Ohmigod. Look at g_unicode_collate(), in the !__STDC_ISO_10636 ifdef branch: gchar *str_locale = g_convert (str_norm, -1, "UTF-8", charset, NULL, NULL, NULL); str_norm is in UTF-8, and the code attempts to convert it to the "charset" character set. But the source and destination character set parameters are in the wrong order. This presumably causes all kinds of interesting stuff to happen. It also explains bug #150394. As such it probably is not enough to directly cause the crash, though. That we presumably can thank Microsoft's implementation of strxfrm() for, which returns INT_MAX on errors, causing g_malloc to be called with INT_MAX+2 == 2147483649.
That particular line is in g_unicode_collate_key() (which the backtrace in this bug indicated), but g_unicode_collate() has two similar lines with the same error.
Created attachment 30766 [details] [review] Suggested patch I still can't reproduce the crash, but anyway, it probably is a good idea to guard against bogus return values from strxfrm(). Deciding what return values are bogus is of course debatable. Negative or >= INT_MAX-2 sure are.

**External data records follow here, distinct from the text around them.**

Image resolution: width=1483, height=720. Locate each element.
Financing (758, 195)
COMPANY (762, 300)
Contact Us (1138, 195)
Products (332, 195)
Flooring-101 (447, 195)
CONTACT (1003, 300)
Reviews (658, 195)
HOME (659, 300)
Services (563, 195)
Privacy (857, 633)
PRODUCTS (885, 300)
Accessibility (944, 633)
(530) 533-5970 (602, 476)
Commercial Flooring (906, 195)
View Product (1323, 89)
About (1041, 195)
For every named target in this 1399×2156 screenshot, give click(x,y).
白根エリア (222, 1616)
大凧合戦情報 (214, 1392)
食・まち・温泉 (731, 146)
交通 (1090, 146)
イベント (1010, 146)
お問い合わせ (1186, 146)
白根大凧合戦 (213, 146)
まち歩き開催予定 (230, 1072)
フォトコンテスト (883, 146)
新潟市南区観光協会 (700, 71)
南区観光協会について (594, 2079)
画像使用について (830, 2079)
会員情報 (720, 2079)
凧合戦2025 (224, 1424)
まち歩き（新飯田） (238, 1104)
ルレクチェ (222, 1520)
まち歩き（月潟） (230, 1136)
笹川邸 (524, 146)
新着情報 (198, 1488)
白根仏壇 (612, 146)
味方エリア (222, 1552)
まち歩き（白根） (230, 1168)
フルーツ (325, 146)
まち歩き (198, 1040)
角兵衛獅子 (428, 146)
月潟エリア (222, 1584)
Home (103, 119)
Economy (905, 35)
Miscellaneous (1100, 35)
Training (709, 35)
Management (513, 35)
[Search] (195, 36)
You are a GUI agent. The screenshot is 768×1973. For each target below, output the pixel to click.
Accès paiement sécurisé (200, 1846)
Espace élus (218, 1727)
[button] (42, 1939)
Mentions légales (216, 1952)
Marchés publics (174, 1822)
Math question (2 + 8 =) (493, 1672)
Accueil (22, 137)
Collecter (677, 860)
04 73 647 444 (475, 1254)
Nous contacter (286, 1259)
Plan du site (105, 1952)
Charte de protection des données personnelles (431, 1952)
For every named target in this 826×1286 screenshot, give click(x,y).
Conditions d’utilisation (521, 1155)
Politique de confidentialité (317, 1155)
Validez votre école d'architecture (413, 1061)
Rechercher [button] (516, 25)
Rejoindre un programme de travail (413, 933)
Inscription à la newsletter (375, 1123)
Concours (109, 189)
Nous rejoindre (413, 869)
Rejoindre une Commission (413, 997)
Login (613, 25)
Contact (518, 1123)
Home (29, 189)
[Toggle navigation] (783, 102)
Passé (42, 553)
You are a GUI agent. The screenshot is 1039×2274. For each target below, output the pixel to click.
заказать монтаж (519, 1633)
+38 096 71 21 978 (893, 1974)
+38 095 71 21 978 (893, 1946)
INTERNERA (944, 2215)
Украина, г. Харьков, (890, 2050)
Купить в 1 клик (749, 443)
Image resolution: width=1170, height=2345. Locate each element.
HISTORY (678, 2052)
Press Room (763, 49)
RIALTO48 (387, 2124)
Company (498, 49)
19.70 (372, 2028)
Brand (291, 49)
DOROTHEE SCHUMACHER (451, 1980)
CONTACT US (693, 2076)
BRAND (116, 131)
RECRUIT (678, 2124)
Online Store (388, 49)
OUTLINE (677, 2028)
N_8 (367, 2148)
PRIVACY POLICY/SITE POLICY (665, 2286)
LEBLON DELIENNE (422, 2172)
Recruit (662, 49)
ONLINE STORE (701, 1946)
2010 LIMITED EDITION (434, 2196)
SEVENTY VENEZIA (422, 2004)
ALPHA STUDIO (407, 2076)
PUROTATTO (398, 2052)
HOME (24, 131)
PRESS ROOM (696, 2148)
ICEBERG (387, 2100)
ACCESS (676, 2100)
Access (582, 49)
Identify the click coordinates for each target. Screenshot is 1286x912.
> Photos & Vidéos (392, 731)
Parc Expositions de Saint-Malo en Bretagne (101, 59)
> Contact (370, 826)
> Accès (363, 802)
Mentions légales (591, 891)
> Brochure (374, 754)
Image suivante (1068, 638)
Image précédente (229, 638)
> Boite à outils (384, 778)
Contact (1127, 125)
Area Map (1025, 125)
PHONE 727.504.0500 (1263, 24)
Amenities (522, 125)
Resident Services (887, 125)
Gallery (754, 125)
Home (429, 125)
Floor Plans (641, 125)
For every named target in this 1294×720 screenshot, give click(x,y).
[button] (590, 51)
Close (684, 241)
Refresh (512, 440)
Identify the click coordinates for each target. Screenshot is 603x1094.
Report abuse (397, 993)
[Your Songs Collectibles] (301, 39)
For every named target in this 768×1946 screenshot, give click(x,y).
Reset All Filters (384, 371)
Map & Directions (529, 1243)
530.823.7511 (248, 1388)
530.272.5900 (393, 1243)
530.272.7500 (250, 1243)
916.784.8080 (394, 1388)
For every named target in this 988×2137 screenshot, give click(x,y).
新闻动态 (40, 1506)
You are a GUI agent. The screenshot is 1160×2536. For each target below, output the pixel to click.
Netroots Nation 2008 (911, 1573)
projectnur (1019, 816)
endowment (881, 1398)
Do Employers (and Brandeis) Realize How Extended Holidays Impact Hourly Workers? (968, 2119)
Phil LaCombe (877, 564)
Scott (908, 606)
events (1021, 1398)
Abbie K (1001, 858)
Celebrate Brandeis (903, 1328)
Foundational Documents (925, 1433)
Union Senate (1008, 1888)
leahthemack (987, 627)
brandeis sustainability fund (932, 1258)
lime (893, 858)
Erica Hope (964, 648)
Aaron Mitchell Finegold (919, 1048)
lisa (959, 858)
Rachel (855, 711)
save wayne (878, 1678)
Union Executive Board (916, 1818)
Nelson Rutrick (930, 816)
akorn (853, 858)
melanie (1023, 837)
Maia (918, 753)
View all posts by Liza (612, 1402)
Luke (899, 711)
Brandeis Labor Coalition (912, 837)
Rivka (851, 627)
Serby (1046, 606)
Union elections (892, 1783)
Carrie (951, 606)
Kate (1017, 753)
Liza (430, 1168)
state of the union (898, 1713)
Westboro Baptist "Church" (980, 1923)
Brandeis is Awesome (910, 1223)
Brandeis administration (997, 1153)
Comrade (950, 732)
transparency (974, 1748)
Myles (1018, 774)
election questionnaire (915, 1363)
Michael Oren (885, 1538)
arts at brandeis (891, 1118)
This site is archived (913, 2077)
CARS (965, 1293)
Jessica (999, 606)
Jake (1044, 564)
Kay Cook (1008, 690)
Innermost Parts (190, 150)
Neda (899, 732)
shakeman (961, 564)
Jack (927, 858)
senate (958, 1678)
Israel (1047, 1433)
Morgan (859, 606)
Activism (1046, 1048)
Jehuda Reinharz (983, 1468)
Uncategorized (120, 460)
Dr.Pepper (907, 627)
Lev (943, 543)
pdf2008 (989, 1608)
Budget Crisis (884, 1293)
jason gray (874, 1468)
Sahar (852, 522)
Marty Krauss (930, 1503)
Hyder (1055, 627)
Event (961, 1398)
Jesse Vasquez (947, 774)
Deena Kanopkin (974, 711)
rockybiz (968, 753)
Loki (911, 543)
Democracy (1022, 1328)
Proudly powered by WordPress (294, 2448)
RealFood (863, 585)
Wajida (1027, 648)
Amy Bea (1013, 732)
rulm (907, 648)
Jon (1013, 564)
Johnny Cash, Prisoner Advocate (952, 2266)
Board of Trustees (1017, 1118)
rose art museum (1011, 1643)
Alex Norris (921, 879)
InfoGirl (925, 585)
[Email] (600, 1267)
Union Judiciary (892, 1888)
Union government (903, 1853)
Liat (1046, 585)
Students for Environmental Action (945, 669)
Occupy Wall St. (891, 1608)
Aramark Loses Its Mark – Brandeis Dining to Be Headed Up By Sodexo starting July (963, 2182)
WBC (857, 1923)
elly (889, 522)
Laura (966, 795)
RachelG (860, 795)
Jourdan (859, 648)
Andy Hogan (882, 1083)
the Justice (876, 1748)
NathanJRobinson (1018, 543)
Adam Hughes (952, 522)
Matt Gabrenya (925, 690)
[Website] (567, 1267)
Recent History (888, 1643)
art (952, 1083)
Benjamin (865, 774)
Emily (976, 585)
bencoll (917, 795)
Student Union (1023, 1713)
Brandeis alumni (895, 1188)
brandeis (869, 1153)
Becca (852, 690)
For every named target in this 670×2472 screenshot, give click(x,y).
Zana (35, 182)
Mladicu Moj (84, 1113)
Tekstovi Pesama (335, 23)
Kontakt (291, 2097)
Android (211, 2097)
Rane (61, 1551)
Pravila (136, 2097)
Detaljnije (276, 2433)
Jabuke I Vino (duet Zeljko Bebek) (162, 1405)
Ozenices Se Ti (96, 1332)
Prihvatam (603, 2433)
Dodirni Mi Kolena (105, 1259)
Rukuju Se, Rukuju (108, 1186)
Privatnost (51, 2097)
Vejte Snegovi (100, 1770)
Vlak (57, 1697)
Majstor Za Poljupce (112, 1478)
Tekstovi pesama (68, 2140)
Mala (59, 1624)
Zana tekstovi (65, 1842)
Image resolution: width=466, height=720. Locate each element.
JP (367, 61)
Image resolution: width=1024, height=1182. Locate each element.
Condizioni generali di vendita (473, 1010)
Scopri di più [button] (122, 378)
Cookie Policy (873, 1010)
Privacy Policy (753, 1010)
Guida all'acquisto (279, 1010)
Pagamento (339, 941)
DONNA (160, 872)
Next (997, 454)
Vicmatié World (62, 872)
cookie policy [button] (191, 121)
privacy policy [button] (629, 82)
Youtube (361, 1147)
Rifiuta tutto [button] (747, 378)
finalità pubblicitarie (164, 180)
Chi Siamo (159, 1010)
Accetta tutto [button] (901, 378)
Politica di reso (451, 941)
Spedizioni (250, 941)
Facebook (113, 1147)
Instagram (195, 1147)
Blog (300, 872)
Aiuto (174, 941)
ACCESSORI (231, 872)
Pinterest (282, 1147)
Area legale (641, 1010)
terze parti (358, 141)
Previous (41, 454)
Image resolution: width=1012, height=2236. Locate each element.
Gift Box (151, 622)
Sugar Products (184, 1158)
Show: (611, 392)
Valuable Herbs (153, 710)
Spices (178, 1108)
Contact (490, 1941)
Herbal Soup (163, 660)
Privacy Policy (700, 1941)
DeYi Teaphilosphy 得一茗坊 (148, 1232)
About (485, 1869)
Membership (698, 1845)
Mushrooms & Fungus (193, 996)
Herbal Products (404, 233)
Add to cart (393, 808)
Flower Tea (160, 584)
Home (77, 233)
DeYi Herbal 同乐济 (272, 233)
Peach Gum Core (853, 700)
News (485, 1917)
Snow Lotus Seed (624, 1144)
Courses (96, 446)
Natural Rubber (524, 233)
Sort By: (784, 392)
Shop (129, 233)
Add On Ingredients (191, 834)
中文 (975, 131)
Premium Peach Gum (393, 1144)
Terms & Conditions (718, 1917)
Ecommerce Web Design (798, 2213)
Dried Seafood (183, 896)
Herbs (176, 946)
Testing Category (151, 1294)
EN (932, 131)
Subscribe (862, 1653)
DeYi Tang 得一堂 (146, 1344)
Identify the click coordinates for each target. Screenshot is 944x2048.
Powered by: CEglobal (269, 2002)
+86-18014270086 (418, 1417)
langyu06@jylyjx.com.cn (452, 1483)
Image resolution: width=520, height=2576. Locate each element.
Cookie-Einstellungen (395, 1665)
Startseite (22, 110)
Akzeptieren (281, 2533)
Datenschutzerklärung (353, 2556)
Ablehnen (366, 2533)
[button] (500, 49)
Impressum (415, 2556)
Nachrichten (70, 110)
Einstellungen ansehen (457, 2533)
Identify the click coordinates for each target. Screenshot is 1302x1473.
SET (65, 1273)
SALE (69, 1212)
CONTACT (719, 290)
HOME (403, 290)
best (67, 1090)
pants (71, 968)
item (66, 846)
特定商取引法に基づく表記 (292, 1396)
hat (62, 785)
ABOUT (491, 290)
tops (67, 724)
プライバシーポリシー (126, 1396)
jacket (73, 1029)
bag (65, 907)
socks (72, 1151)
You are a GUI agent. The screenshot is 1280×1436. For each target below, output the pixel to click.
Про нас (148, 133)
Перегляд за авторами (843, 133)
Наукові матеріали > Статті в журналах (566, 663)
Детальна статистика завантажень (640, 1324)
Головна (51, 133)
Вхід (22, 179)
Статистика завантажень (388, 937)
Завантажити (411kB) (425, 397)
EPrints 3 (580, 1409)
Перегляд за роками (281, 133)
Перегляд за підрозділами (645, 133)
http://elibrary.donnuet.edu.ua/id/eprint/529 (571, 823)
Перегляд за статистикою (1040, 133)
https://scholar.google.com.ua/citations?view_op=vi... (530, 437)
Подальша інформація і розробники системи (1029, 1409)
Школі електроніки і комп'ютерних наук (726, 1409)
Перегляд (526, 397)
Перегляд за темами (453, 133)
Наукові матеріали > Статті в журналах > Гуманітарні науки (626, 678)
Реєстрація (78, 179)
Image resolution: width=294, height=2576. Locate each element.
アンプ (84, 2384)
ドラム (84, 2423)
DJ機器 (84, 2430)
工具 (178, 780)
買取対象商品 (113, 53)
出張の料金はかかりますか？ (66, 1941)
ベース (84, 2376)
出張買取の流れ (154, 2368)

Great! After applied the patch gtk_file_selection works fine on my Simplified Chinese windows XP now!
The key to reproduce this crash seems to be: Control Panel->Regional Options->General->Your locale (location) It crashes only with locale Chinese (PRC), and works just fine with English (United States). In this way I can reproduce it even on an English Edition of Win2000.
Sorry, not even that way can I reproduce a crash. At least not with testgtk's file selector, or testfilechooser, browsing a directory with the file names given in comment #21 above. (English edition of Win2k here, too.) (I would have thought that the crash is related to what the system codepage is. Changing the locale in the Regional Options doesn't change the system codepage. I think I have read that the system codepage is "hardcoded" for each Windows edition, or at least changing it would require a reboot.)
Patch applied to HEAD and glib-2-4. Together with the fix for bug #150394, this bug probably is fixed, resolving. Will open separate bug reports for the cases in GLib and GTK where strchr() or strrchr() are used to search for backslashes in strings that represent filenames in the system codepage. (One should use _mbschr() or _mbsrchr() instead on Windows in these cases.)